The term “gender” highlights the fact that gender identity, gender roles and expectations are social and cultural constructs. In this context, a distinction is often drawn between “sex” as biological gender and “gender” as social gender, although deconstructionist research approaches have pointed out that supposed “biological” and “natural” gender is a social construct as well (cf.
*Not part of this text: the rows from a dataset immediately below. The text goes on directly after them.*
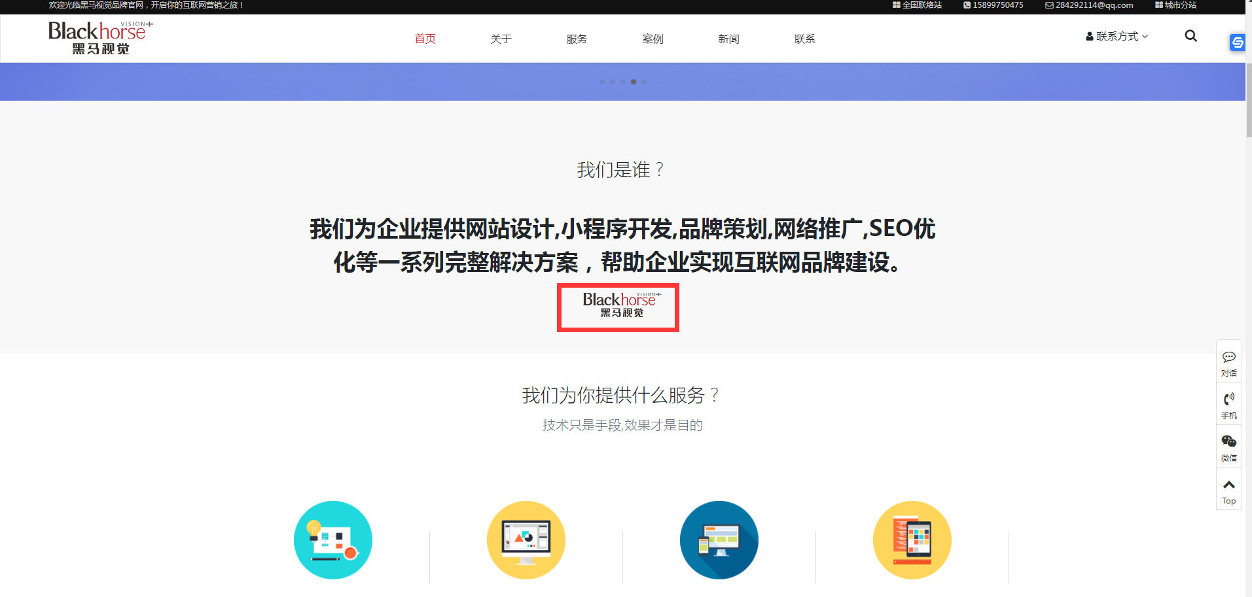The height and width of the screenshot is (597, 1252).
Task: Click the phone number 15899750475
Action: [x=993, y=5]

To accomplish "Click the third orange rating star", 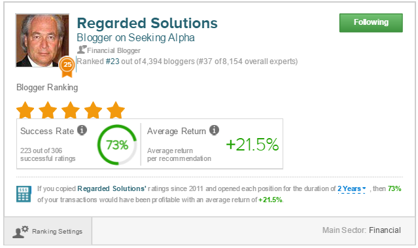I will pos(71,110).
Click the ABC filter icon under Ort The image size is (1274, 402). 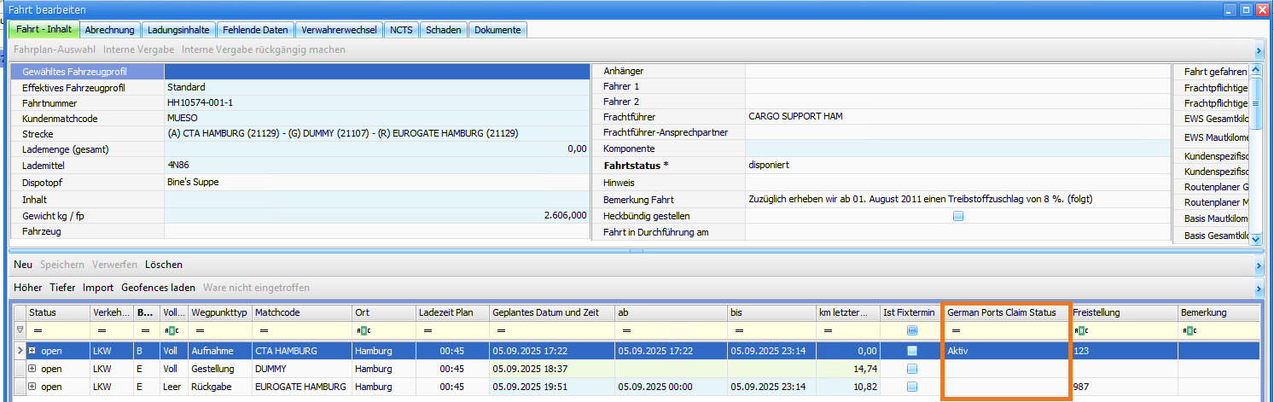point(363,330)
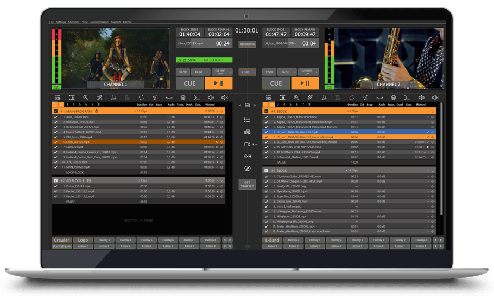Toggle the loop icon in Channel 1 toolbar
494x298 pixels.
[x=141, y=98]
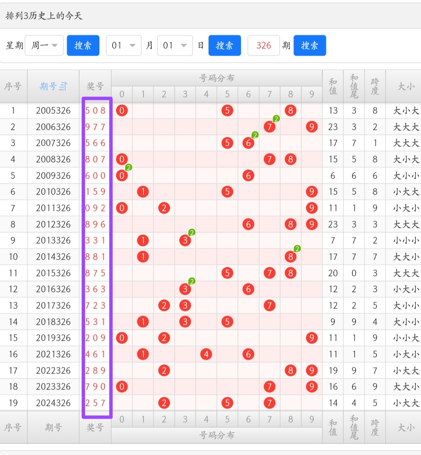Click red ball 3 in row 2017326
421x455 pixels.
[185, 305]
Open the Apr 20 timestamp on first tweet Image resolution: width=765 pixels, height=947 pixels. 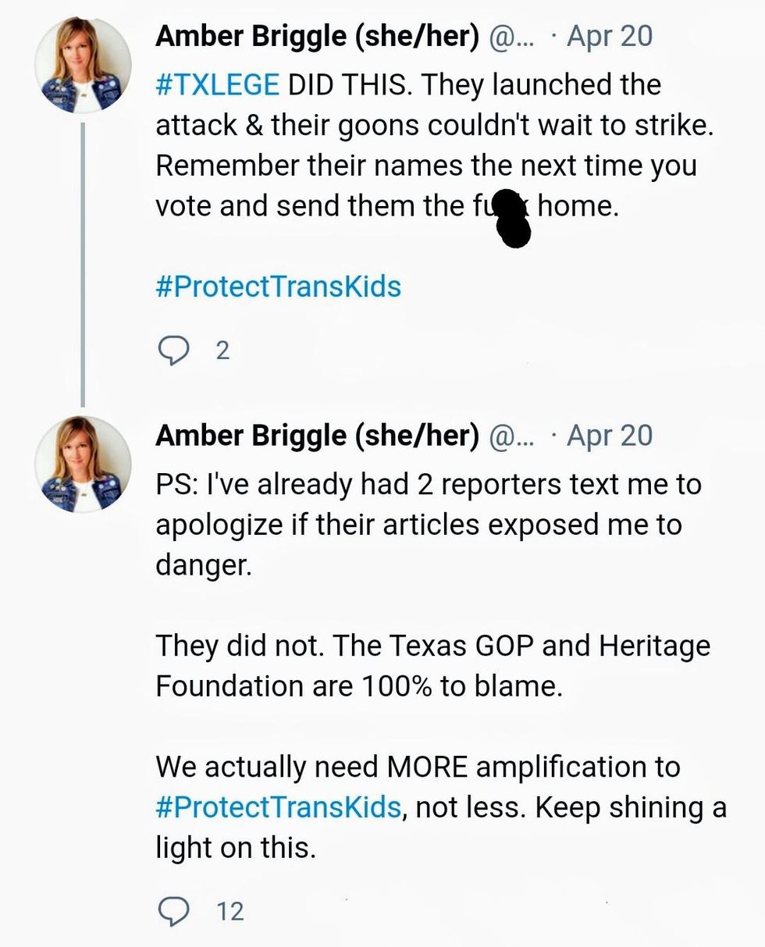[x=610, y=36]
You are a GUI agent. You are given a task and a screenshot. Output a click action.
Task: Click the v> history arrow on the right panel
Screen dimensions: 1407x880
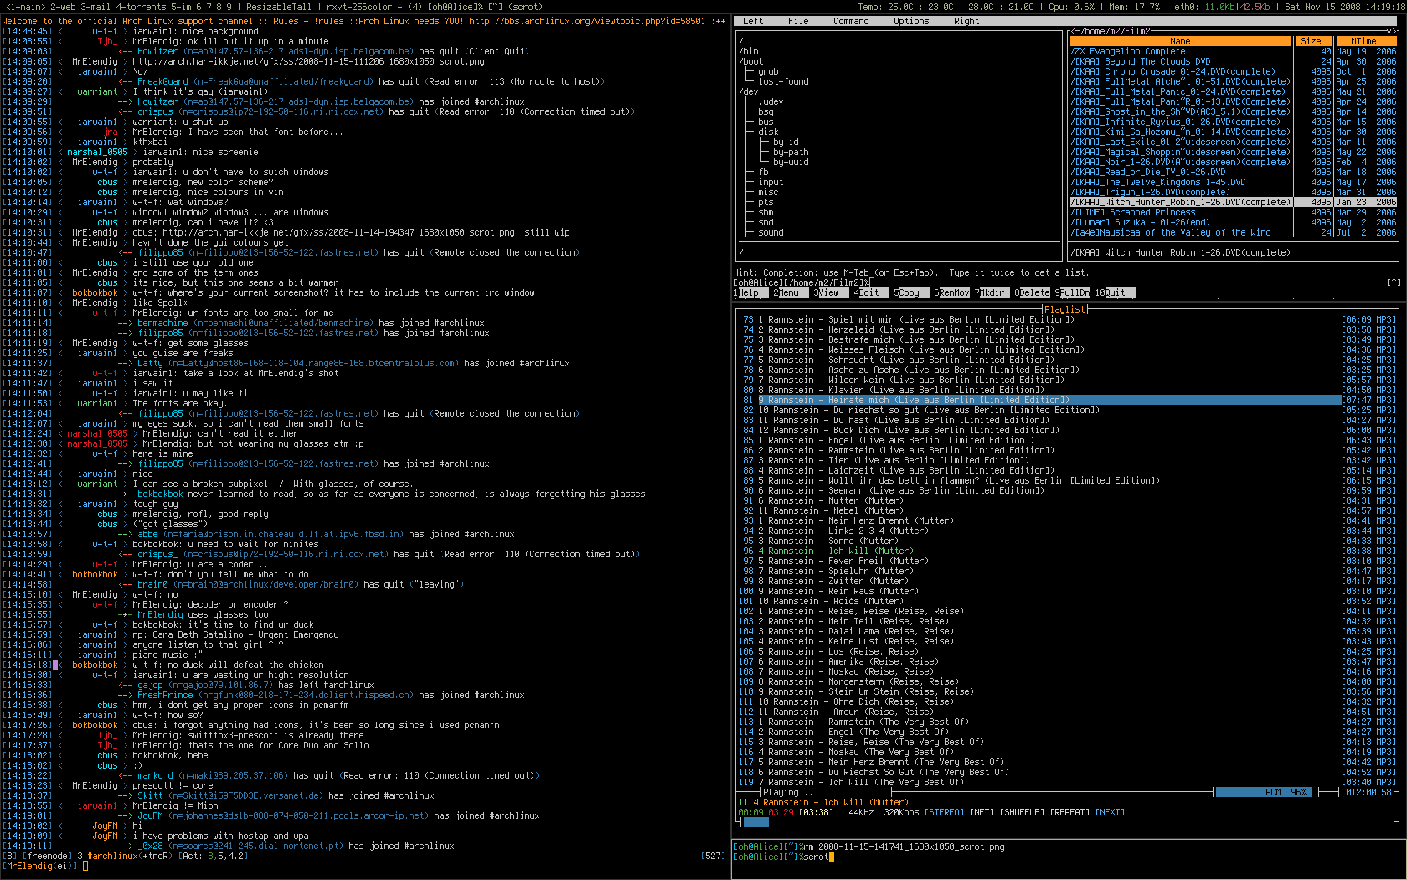pyautogui.click(x=1391, y=31)
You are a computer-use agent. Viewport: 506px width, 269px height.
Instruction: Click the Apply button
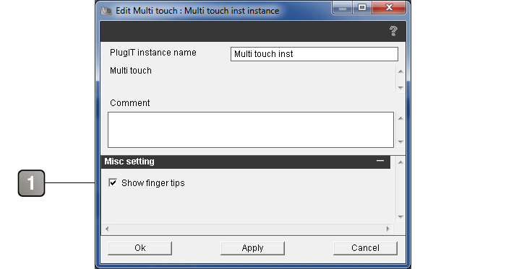pyautogui.click(x=252, y=248)
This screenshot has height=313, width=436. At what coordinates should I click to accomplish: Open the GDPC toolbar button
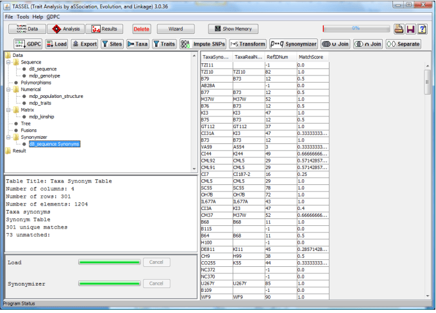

Butler 1990; Voss 2010).

The belief that only two separate, clearly definable genders exist and that, within this binary classification of gender, a person’s physical gender automatically corresponds to their gender identity is called “heteronormativity”.

Gender does not exist separately from other identity categories and power relationships (see "intersectionality"), and is culturally and historically determined; this means that gender as we know it is not necessarily organised and/or does not necessarily exist in the same way at all times and in all places. 

 

Intersectionality

“Intersectionality” is a term that describes the interaction and the mutually causal relationships between categories of difference such as gender, “race”, class, sexuality and disability.

The concept of intersectionality originated in the political, activist and scientific debates and critique of Black feminists. Thus, back in 1851 the former slave Sojourner Truth already criticised the exclusion of Black women by the white feminist movement with her question “Ain’t I a woman?” and argued that the fights against racism, sexism and other dimensions of dominance and repression are inextricably interwoven.

The term “intersectionality” was coined by Kimberlé Crenshaw at the end of the 1980s. Using the metaphor of a crossroads or intersection, Crenshaw highlights the fact that US anti-discrimination laws are based on a one-dimensional understanding of difference which causes exclusion, as they cannot encompass the specific discrimination experienced by Black women. Crenshaw describes this paradox by using the image of a crossroads where different dimensions of power meet one another and the risk of an “accident” – i.e. discrimination – is thus increased. However, the specific situation which arises from this concurrence of circumstances cannot be covered by the law, as legal protection from discrimination is based on isolated existing dimensions of power. In the examples discussed by Crenshaw, the discrimination experienced by Black women is thus rendered invisible and anti-discrimination laws are powerless to protect them, as the interaction between sexism and racism is not acknowledged (cf. Crenshaw 1989).

 

Women’s and Gender Studies

Gender Studies as an independent field of research developed out of the feminist research of the 1970s and often take an interdisciplinary or transdisciplinary approach. Gender Studies regard gender as a central structural and perceptional category in social relationships and are concerned with researching the construction and powerful impact of gender in its interaction with other differences.

In its statutes, the mdw is committed to promoting the development and expansion of Women’s and Gender Studies (Women’s Advancement Plan [FFP] 2011, § 11).

An overview of courses in this field of feminist theory, gender and queer studies at the different universities in Vienna can be found in the current “Frauen*forscherin” feminist course guide (SoSe 2017). You will find an overview of gender and gender-sensitive courses at the mdw here.

 

Anti-genderism

Anti-genderism refers to “an ‘anti’-attitude, an opposition to gender or to the concepts which are imputed to this term” (Hark / Villa 2015: 7). Anti-genderism is a partly violent fight against the concept of gender and against the people and institutions who work with this concept, and whom their opponents like to accuse of “gender mania”. Anti-genderism manifests not only in continuing attempts to discredit Gender Studies as an “ideology” or “pseudoscience”, but also in defamation, hate messages and violent threats against individual social scientists. Anti-genderism is thereby closely linked to right-wing populist discourses and rhetoric.

 

Bibliography

Butler, Judith (1990): Gender Trouble. Feminism and the Subversion of Identity. New York: Routledge. (German title: Das Unbehagen der Geschlechter, 1991)

Crenshaw, Kimberlé (1989): Demarginalizing the Intersection of Race and Sex: A Black Feminist Critique of Antidiscrimination Doctrine, Feminist Theory and Antiracist Politics. In: University of Chicago Legal Forum, 1989 issue, No. 1, 139-167.

Davis, Angela (1983) Women, Race & Class. New York: Vintage.

Hark, Sabine / Villa, Paula-Irene (Ed., 2015): Anti-Genderismus. Sexualität und Geschlecht als Schauplätze aktueller politischer Auseinandersetzungen. (“Anti-Genderism. Sexuality and gender as arenas of current political debates”) Bielefeld: transcript.

hooks, bell (1981): Ain't I a Woman. Black Women and Feminism. London: Pluto.

Portal Intersektionalität (“Intersectionalty Portal”): a research platform and practice forum for intersectionality and interdependencies: http://portal-intersektionalitaet.de/startseite/

Voss, Heinz-Jürgen (2010): Making Sex Revisited. Dekonstruktion des Geschlechts aus biologisch-medizinischer Perspektive. (“Making Sex Revisited: Deconstructing sex from a biological and medical point of view”) Bielefeld: transcript.